#### [What to work on]
Look through the entries below and count the lines with the word "English" in them; give only the number.

#### [Stored data]
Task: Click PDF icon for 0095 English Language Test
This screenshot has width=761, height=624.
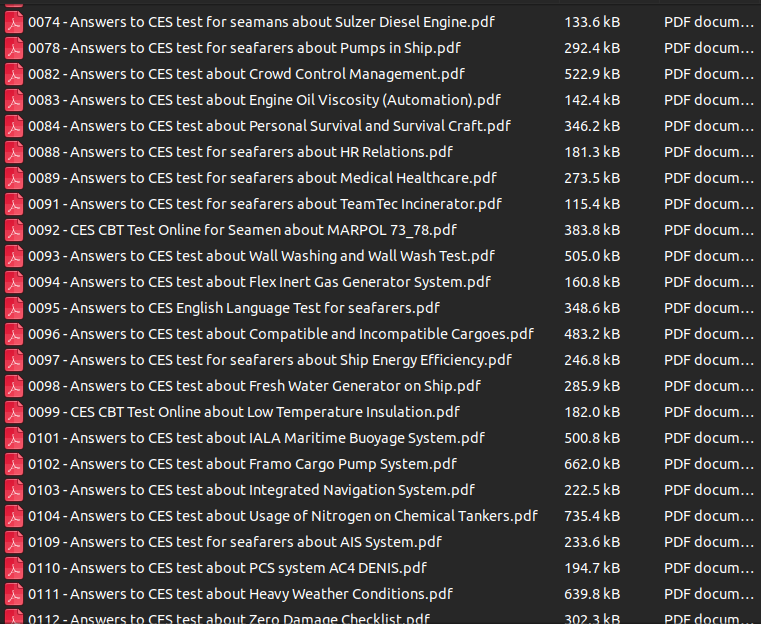Action: tap(14, 308)
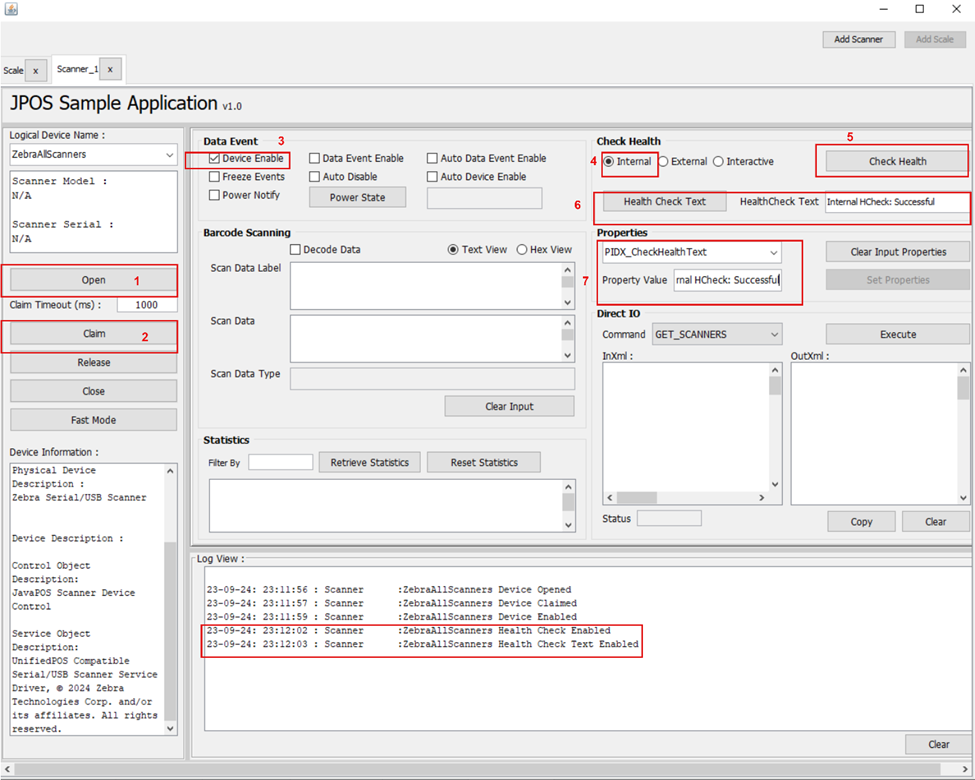Check the Freeze Events checkbox

[x=213, y=176]
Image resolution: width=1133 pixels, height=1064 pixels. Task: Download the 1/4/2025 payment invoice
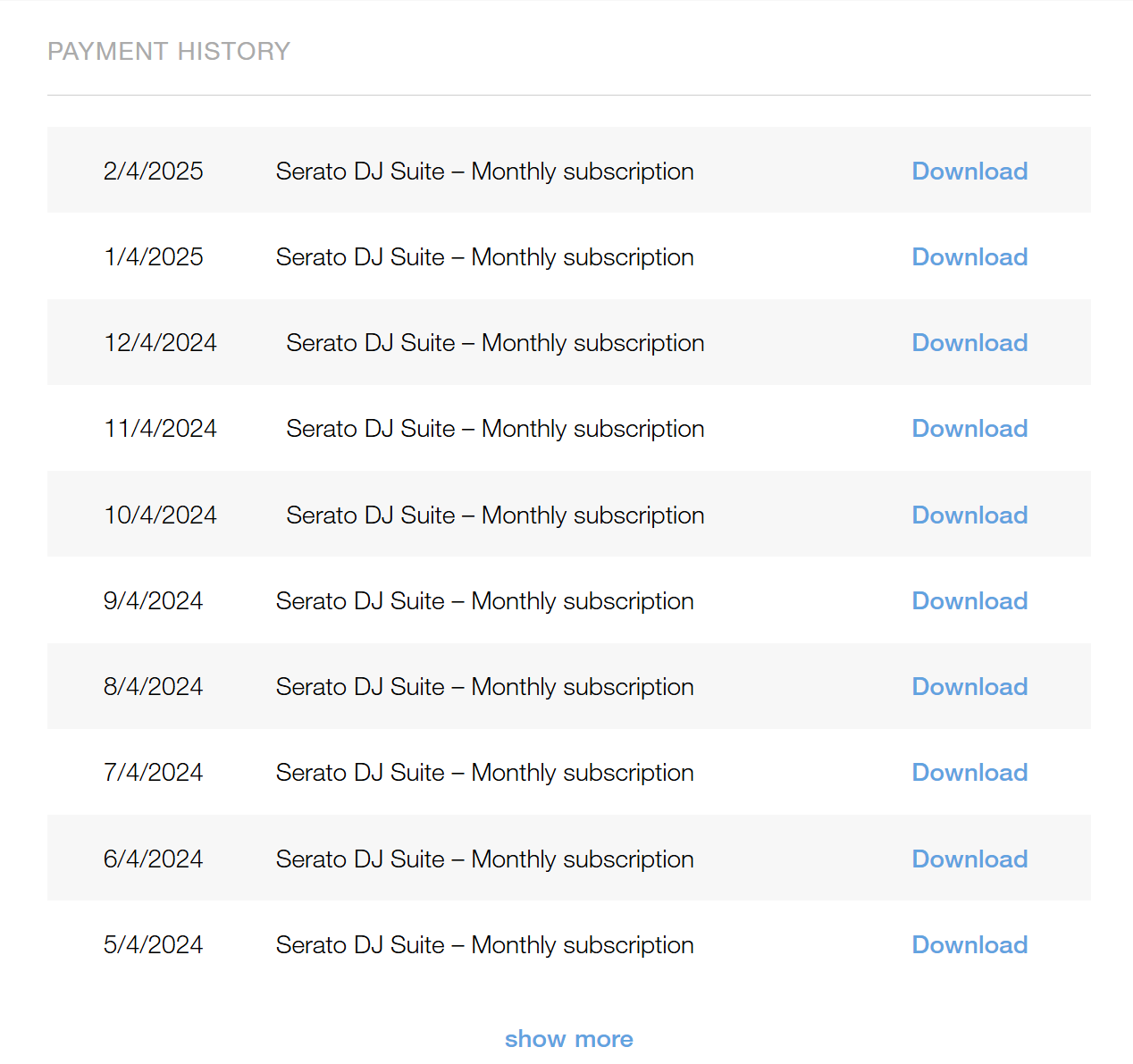[969, 256]
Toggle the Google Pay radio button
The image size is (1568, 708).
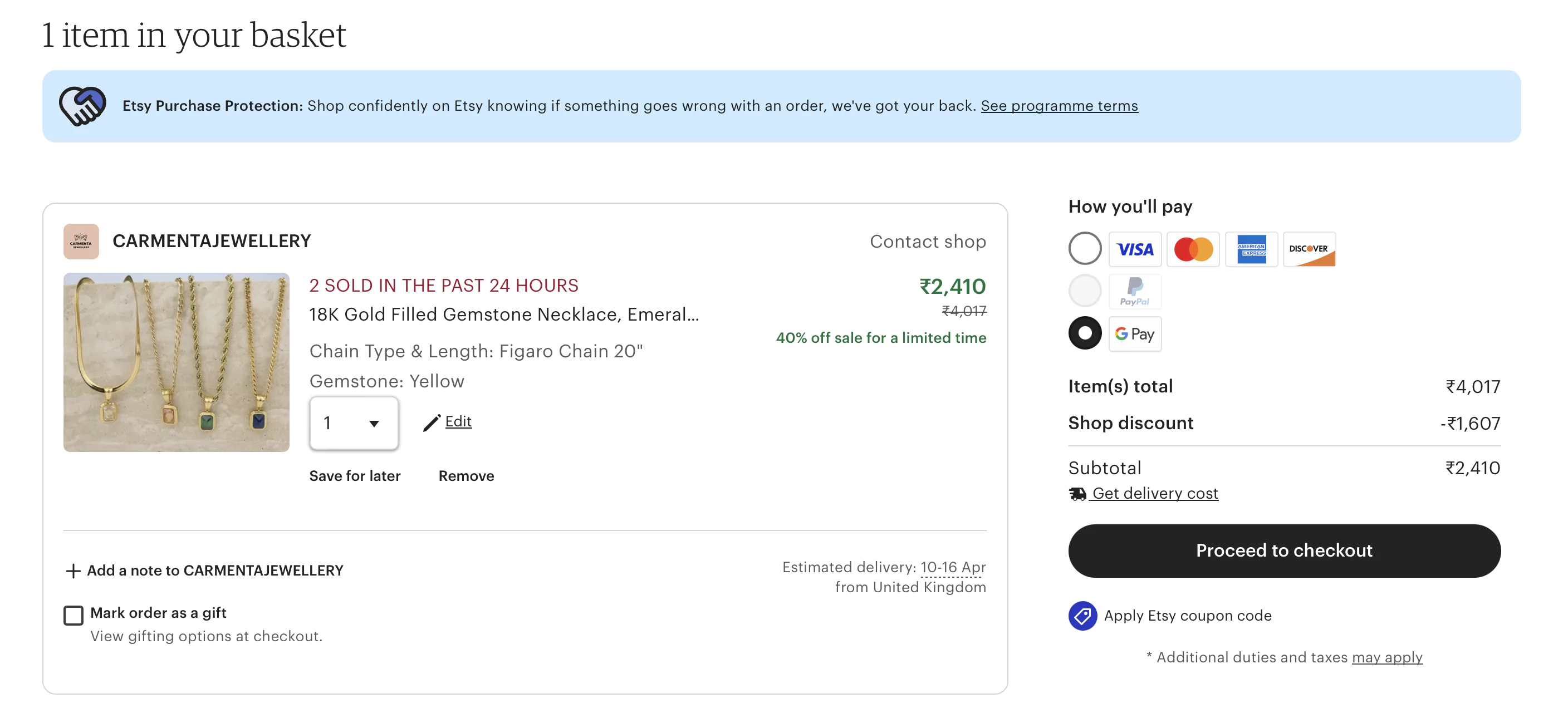(1084, 333)
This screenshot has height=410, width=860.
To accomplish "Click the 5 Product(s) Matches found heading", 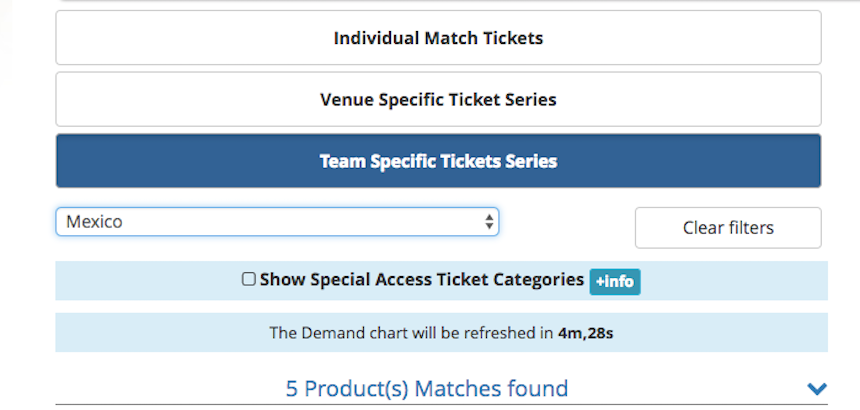I will tap(427, 389).
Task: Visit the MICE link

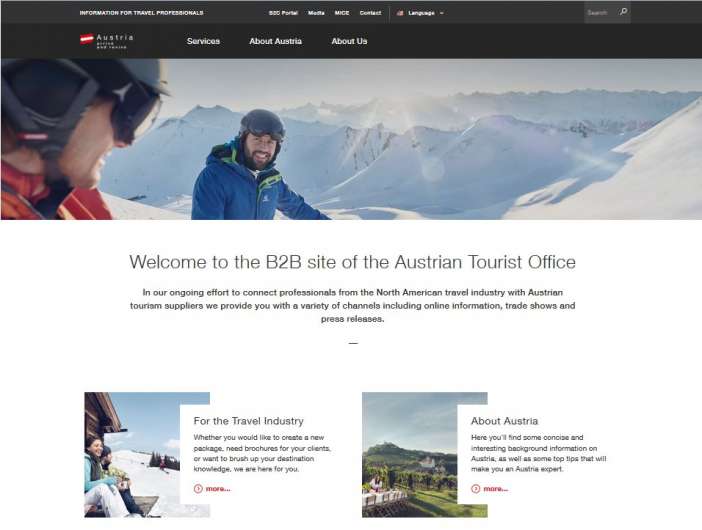Action: pyautogui.click(x=342, y=13)
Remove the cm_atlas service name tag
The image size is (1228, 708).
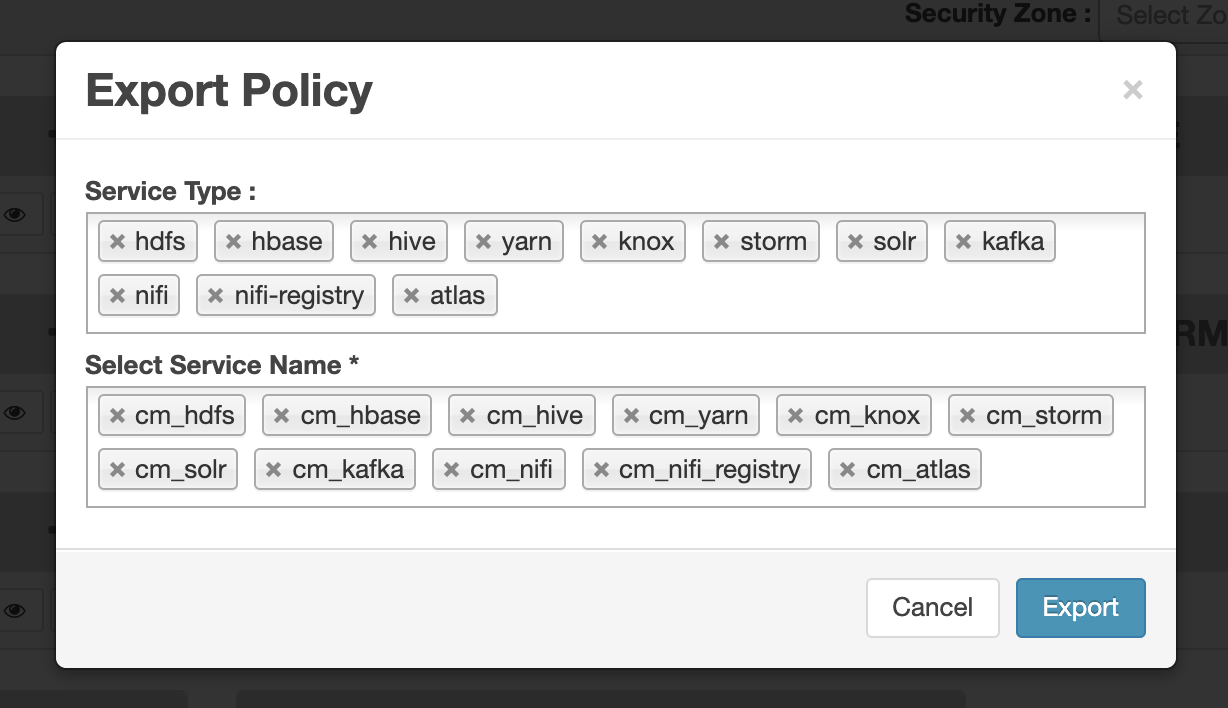(x=847, y=470)
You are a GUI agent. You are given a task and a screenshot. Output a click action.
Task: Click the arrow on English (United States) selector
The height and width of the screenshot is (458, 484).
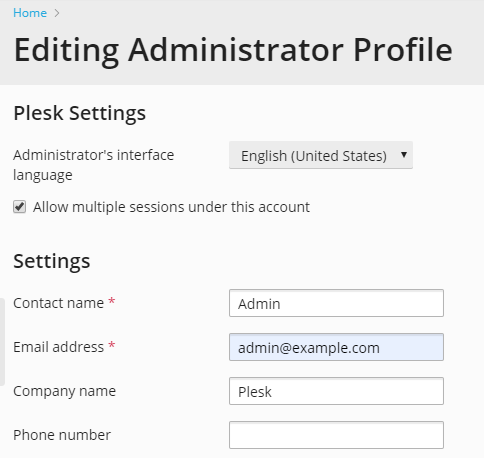404,155

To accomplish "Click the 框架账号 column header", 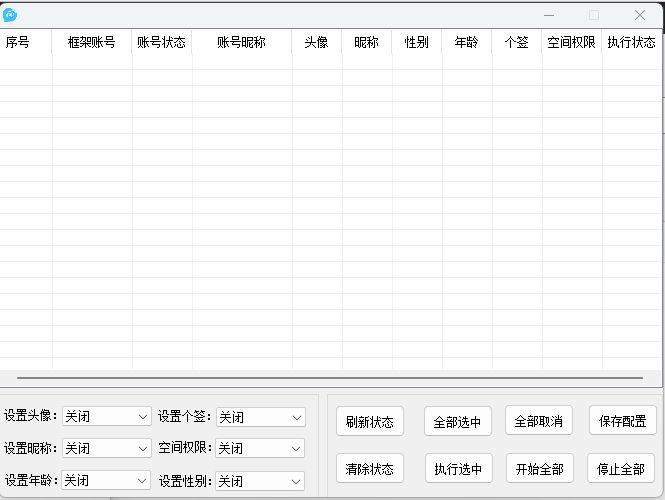I will point(91,43).
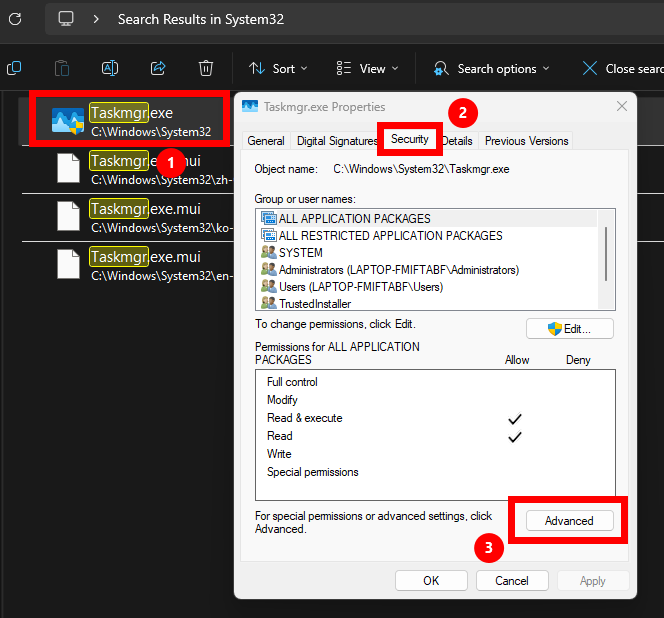
Task: Click Cancel in Properties dialog
Action: coord(511,580)
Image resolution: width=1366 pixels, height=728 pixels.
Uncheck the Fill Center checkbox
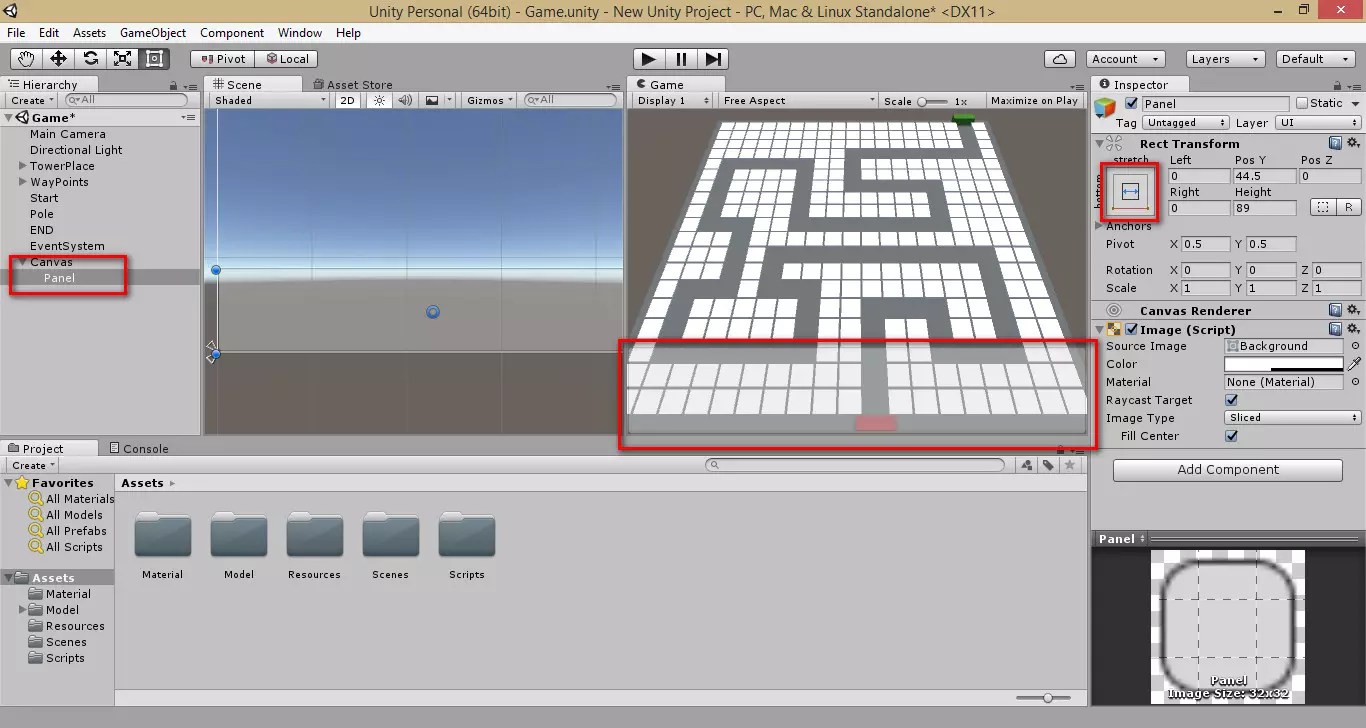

#### [Reply]
2